§ DATA FOR THIS EXERCISE:
::::::::

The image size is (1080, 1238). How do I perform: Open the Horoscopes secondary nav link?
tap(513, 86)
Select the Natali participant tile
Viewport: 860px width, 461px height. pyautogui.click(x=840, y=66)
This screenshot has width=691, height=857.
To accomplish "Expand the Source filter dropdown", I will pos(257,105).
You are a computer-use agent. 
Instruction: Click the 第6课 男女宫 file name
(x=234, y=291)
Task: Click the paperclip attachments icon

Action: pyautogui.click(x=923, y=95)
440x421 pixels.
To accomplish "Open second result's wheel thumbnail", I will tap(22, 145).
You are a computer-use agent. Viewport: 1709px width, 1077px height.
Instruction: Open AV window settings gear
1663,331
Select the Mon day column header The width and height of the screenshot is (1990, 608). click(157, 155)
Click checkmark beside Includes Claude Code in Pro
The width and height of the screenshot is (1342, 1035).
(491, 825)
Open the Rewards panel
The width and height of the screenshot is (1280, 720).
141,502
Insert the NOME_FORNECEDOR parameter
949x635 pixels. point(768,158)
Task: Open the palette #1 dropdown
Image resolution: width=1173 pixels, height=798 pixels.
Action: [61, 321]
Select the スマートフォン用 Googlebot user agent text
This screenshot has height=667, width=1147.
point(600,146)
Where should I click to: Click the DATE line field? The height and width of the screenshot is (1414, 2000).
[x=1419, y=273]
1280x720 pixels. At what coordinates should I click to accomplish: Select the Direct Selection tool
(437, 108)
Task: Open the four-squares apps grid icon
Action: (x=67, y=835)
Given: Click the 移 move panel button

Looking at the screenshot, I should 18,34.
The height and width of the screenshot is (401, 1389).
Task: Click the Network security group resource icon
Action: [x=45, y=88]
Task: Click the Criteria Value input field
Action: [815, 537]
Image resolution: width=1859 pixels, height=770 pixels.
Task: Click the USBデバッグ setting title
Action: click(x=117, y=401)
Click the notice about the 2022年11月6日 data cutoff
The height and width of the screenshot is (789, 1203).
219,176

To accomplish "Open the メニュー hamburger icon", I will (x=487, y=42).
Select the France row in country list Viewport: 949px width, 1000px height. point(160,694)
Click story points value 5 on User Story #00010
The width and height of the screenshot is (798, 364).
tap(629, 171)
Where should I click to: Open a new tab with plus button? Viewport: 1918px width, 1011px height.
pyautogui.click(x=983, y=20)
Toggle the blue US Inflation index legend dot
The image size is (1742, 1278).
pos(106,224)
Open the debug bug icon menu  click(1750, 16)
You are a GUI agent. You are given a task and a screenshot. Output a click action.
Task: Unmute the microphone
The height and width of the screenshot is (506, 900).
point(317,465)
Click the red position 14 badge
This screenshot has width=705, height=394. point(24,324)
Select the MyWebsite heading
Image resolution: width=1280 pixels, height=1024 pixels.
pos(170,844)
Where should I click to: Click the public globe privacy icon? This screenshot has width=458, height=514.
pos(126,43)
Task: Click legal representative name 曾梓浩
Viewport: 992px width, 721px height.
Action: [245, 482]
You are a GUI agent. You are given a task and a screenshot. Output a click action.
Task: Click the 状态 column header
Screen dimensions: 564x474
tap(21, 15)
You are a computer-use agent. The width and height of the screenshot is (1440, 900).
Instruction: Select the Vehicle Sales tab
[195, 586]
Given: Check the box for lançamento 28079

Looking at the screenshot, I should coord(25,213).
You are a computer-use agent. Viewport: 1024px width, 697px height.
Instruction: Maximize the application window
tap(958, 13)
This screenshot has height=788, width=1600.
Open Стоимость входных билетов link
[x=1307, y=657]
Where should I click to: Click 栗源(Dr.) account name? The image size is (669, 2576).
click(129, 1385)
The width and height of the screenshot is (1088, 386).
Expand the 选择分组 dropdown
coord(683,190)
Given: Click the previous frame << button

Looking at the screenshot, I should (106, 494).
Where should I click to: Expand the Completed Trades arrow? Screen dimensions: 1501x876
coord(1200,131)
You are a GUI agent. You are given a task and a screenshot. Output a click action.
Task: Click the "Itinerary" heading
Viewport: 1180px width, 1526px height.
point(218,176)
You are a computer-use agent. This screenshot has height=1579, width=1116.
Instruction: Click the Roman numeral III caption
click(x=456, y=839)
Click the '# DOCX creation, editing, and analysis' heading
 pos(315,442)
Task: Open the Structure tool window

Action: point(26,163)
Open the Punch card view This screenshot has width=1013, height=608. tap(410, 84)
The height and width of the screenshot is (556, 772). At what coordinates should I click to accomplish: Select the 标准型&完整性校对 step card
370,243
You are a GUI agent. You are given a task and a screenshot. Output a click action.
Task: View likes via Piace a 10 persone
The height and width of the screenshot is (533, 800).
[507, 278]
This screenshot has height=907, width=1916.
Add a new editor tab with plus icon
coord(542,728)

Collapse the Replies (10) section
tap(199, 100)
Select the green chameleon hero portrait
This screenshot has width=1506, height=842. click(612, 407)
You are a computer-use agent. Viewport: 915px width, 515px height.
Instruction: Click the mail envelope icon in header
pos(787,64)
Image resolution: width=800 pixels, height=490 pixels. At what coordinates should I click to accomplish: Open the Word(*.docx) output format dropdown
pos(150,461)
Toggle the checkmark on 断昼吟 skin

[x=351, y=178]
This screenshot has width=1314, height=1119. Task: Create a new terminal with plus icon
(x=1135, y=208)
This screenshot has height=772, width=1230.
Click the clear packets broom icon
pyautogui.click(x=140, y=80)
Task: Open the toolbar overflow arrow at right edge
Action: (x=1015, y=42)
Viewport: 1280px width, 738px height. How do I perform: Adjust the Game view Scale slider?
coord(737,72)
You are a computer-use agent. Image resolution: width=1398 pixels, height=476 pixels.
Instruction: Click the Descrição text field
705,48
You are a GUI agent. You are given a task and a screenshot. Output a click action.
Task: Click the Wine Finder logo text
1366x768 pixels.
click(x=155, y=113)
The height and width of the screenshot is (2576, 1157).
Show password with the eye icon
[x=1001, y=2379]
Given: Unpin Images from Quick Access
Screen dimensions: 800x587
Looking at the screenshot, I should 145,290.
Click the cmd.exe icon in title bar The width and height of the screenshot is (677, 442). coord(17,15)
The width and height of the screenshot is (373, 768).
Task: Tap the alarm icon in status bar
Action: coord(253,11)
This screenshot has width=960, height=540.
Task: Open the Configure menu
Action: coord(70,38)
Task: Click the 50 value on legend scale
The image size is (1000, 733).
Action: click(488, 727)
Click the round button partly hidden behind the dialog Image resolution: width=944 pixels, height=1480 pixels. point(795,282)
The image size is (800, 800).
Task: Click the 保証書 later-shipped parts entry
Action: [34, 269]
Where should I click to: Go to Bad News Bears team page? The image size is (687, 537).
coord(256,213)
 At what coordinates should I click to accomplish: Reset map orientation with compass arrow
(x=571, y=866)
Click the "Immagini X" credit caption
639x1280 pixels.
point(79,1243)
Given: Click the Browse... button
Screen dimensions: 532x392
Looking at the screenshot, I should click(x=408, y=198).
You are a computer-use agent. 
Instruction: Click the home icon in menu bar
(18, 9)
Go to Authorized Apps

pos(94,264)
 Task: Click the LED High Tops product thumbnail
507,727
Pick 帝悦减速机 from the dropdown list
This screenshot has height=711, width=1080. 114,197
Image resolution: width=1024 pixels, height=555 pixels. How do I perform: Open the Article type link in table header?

::::::::

§ PROBLEM DETAILS:
The expected response is the full data, reproduced exactly.

§ TASK SOLUTION:
The image size is (1080, 1238). How do I perform: Open the Horoscopes secondary nav link?
tap(513, 86)
Select the Natali participant tile
Viewport: 860px width, 461px height. pyautogui.click(x=840, y=66)
This screenshot has width=691, height=857.
To accomplish "Expand the Source filter dropdown", I will pos(257,105).
You are a computer-use agent. 
Instruction: Click the 第6课 男女宫 file name
(x=234, y=291)
Task: Click the paperclip attachments icon

Action: pyautogui.click(x=923, y=95)
440x421 pixels.
To accomplish "Open second result's wheel thumbnail", I will tap(22, 145).
You are a computer-use agent. Viewport: 1709px width, 1077px height.
Instruction: Open AV window settings gear
1663,331
Select the Mon day column header The width and height of the screenshot is (1990, 608). click(157, 155)
Click checkmark beside Includes Claude Code in Pro
The width and height of the screenshot is (1342, 1035).
(491, 825)
Open the Rewards panel
The width and height of the screenshot is (1280, 720).
141,502
Insert the NOME_FORNECEDOR parameter
949x635 pixels. point(768,158)
Task: Open the palette #1 dropdown
Image resolution: width=1173 pixels, height=798 pixels.
Action: [61, 321]
Select the スマートフォン用 Googlebot user agent text
This screenshot has height=667, width=1147.
point(600,146)
Where should I click to: Click the DATE line field? The height and width of the screenshot is (1414, 2000).
[x=1419, y=273]
1280x720 pixels. At what coordinates should I click to accomplish: Select the Direct Selection tool
(437, 108)
Task: Open the four-squares apps grid icon
Action: (x=67, y=835)
Given: Click the 移 move panel button

Looking at the screenshot, I should 18,34.
The height and width of the screenshot is (401, 1389).
Task: Click the Network security group resource icon
Action: [x=45, y=88]
Task: Click the Criteria Value input field
Action: [815, 537]
Image resolution: width=1859 pixels, height=770 pixels.
Task: Click the USBデバッグ setting title
Action: click(x=117, y=401)
Click the notice about the 2022年11月6日 data cutoff
The height and width of the screenshot is (789, 1203).
219,176

To accomplish "Open the メニュー hamburger icon", I will (x=487, y=42).
Select the France row in country list Viewport: 949px width, 1000px height. point(160,694)
Click story points value 5 on User Story #00010
The width and height of the screenshot is (798, 364).
tap(629, 171)
Where should I click to: Open a new tab with plus button? Viewport: 1918px width, 1011px height.
pyautogui.click(x=983, y=20)
Toggle the blue US Inflation index legend dot
The image size is (1742, 1278).
pos(106,224)
Open the debug bug icon menu  click(1750, 16)
You are a GUI agent. You are given a task and a screenshot. Output a click action.
Task: Unmute the microphone
The height and width of the screenshot is (506, 900).
point(317,465)
Click the red position 14 badge
This screenshot has width=705, height=394. point(24,324)
Select the MyWebsite heading
Image resolution: width=1280 pixels, height=1024 pixels.
pos(170,844)
Where should I click to: Click the public globe privacy icon? This screenshot has width=458, height=514.
pos(126,43)
Task: Click legal representative name 曾梓浩
Viewport: 992px width, 721px height.
Action: [245, 482]
You are a GUI agent. You are given a task and a screenshot. Output a click action.
Task: Click the 状态 column header
Screen dimensions: 564x474
tap(21, 15)
You are a computer-use agent. The width and height of the screenshot is (1440, 900).
Instruction: Select the Vehicle Sales tab
[195, 586]
Given: Check the box for lançamento 28079

Looking at the screenshot, I should coord(25,213).
You are a computer-use agent. Viewport: 1024px width, 697px height.
Instruction: Maximize the application window
tap(958, 13)
This screenshot has height=788, width=1600.
Open Стоимость входных билетов link
[x=1307, y=657]
Where should I click to: Click 栗源(Dr.) account name? The image size is (669, 2576).
click(129, 1385)
The width and height of the screenshot is (1088, 386).
Expand the 选择分组 dropdown
coord(683,190)
Given: Click the previous frame << button

Looking at the screenshot, I should (106, 494).
Where should I click to: Expand the Completed Trades arrow? Screen dimensions: 1501x876
coord(1200,131)
You are a GUI agent. You are given a task and a screenshot. Output a click action.
Task: Click the "Itinerary" heading
Viewport: 1180px width, 1526px height.
point(218,176)
You are a computer-use agent. This screenshot has height=1579, width=1116.
Instruction: Click the Roman numeral III caption
click(x=456, y=839)
Click the '# DOCX creation, editing, and analysis' heading
 pos(315,442)
Task: Open the Structure tool window

Action: point(26,163)
Open the Punch card view This screenshot has width=1013, height=608. tap(410, 84)
The height and width of the screenshot is (556, 772). At what coordinates should I click to accomplish: Select the 标准型&完整性校对 step card
370,243
You are a GUI agent. You are given a task and a screenshot. Output a click action.
Task: View likes via Piace a 10 persone
The height and width of the screenshot is (533, 800).
[507, 278]
This screenshot has height=907, width=1916.
Add a new editor tab with plus icon
coord(542,728)

Collapse the Replies (10) section
tap(199, 100)
Select the green chameleon hero portrait
This screenshot has width=1506, height=842. click(612, 407)
You are a computer-use agent. Viewport: 915px width, 515px height.
Instruction: Click the mail envelope icon in header
pos(787,64)
Image resolution: width=800 pixels, height=490 pixels. At what coordinates should I click to accomplish: Open the Word(*.docx) output format dropdown
pos(150,461)
Toggle the checkmark on 断昼吟 skin

[x=351, y=178]
This screenshot has width=1314, height=1119. Task: Create a new terminal with plus icon
(x=1135, y=208)
This screenshot has height=772, width=1230.
Click the clear packets broom icon
pyautogui.click(x=140, y=80)
Task: Open the toolbar overflow arrow at right edge
Action: (x=1015, y=42)
Viewport: 1280px width, 738px height. How do I perform: Adjust the Game view Scale slider?
coord(737,72)
You are a computer-use agent. Image resolution: width=1398 pixels, height=476 pixels.
Instruction: Click the Descrição text field
705,48
You are a GUI agent. You are given a task and a screenshot. Output a click action.
Task: Click the Wine Finder logo text
1366x768 pixels.
click(x=155, y=113)
The height and width of the screenshot is (2576, 1157).
Show password with the eye icon
[x=1001, y=2379]
Given: Unpin Images from Quick Access
Screen dimensions: 800x587
Looking at the screenshot, I should 145,290.
Click the cmd.exe icon in title bar The width and height of the screenshot is (677, 442). coord(17,15)
The width and height of the screenshot is (373, 768).
Task: Tap the alarm icon in status bar
Action: coord(253,11)
This screenshot has width=960, height=540.
Task: Open the Configure menu
Action: coord(70,38)
Task: Click the 50 value on legend scale
The image size is (1000, 733).
Action: click(488, 727)
Click the round button partly hidden behind the dialog Image resolution: width=944 pixels, height=1480 pixels. point(795,282)
The image size is (800, 800).
Task: Click the 保証書 later-shipped parts entry
Action: [34, 269]
Where should I click to: Go to Bad News Bears team page? The image size is (687, 537).
coord(256,213)
 At what coordinates should I click to accomplish: Reset map orientation with compass arrow
(x=571, y=866)
Click the "Immagini X" credit caption
639x1280 pixels.
point(79,1243)
Given: Click the Browse... button
Screen dimensions: 532x392
Looking at the screenshot, I should click(x=408, y=198).
You are a computer-use agent. 
Instruction: Click the home icon in menu bar
(18, 9)
Go to Authorized Apps

pos(94,264)
 Task: Click the LED High Tops product thumbnail
507,727
Pick 帝悦减速机 from the dropdown list
This screenshot has height=711, width=1080. 114,197
Image resolution: width=1024 pixels, height=555 pixels. How do I perform: Open the Article type link in table header?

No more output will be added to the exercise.